Un discorso coerente del nostro Paese nella lotta al terrorismo non può evitare il Mozambico, dove l'Italia ha realizzato, dal 1975, anno dell'indipendenza, una presenza costante e coerente. La pace tra governo e guerriglia, dopo un conflitto all'origine di un milione di morti, porta il segno dell'Italia: è stata negoziata e conclusa a Roma nel 1992 (e l'ho vissuta da vicino).
Dal 1992 al 1994, più di mille militari italiani hanno accompagnato la rinascita del Paese, in cui regnava la pace fino a ieri. Dal 2018, invece, nel Nord del Mozambico, regione ricchissima di risorse naturali, combatte Ansar al-Sunna (dai sospetti contatti con Daesh e non chiariti sostegni stranieri). Ultimamente, ha condotto azioni di rilievo e controlla parte del territorio.
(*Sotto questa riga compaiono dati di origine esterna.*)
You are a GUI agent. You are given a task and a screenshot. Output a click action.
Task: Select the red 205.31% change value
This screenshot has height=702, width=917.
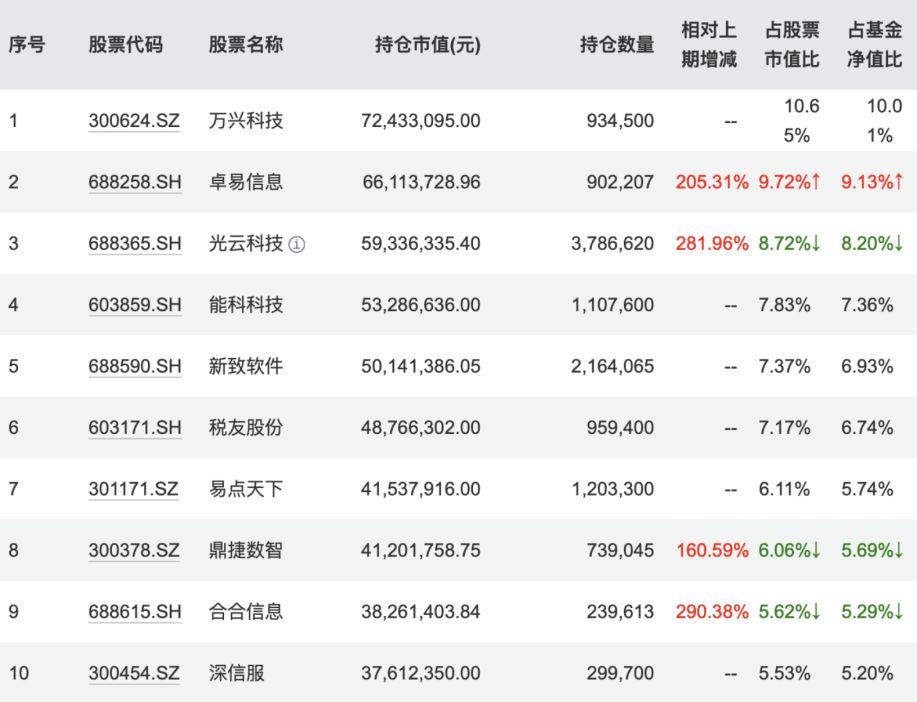711,182
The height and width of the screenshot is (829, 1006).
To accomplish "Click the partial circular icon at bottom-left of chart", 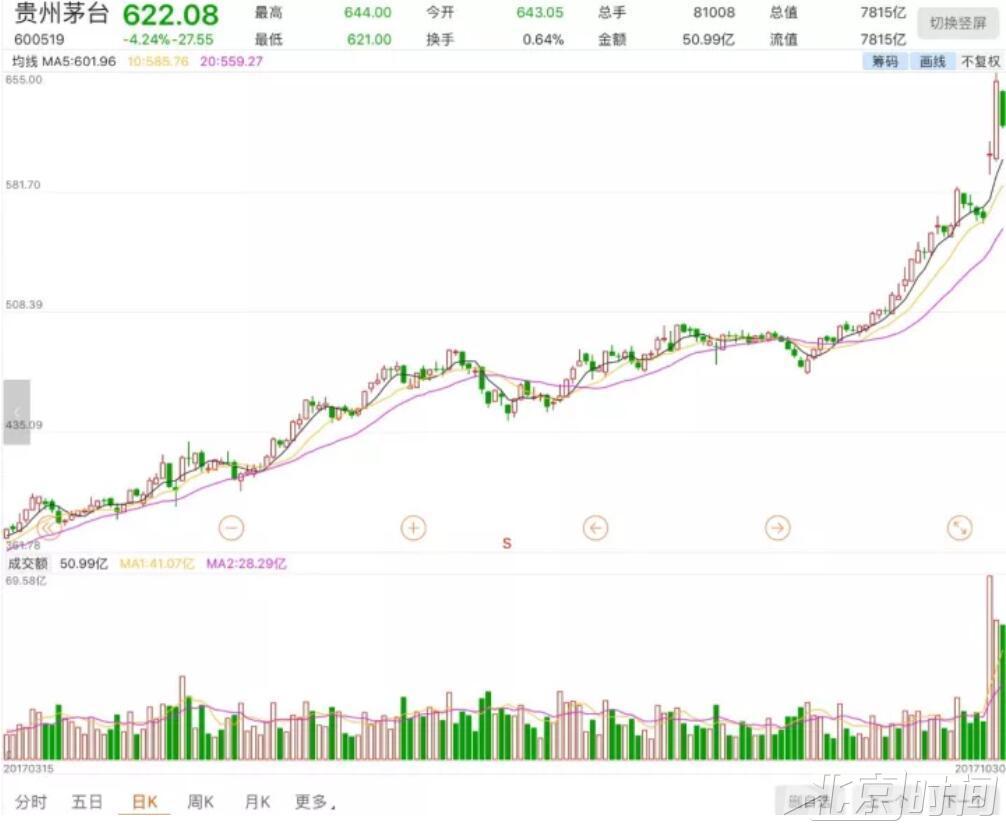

La riposta mozambicana, nonostante l'aiuto di mercenari russi e sudafricani, è inefficace.
Quasi 800.000 profughi dal Nord si spargono per il Mozambico in condizioni drammatiche. Raccontano storie inaudite di violenza dei terroristi. Si sente la fragilità del resto del Paese. Il terrorismo islamico ha radici sociali e geopolitiche. È chiaro l'interesse di bloccare lo sfruttamento dell'area da parte delle multinazionali. Tra l'altro, tale sfruttamento, in pochi anni, ha sconvolto il quadro sociale di un popolo marginale. Sono rimasto impressionato da un rapito, poi rilasciato, che ha riferito di aver visto tra i terroristi qualche giovane, già frequentatore dell'ambiente cristiano. Il jihadismo non sta divenendo un'ideologia di rivolta in aree marginalizzate (in presenza di grandi ricchezze), usato nel quadro di un più vasto conflitto geopolitico? L'Italia deve porsi il problema di una presenza politica e anche militare in Mozambico in termini rinnovati.

Il quadro europeo è importante, ma c'è anche una responsabilità bilaterale. In Mozambico l'Italia è il nome della pace. Il Portogallo, con una storia coloniale ancora calda, potrà fare da capofila a un intervento europeo? Ma c'è un problema complessivo (militare, politico, sociale), in cui l'Italia ha qualcosa da fare e da dire. Non esistere in Mozambico, quando poi si è presenti in altre aree del mondo, sarebbe un'irresponsabile incoerenza, se crediamo che la storia abbia un peso e un senso.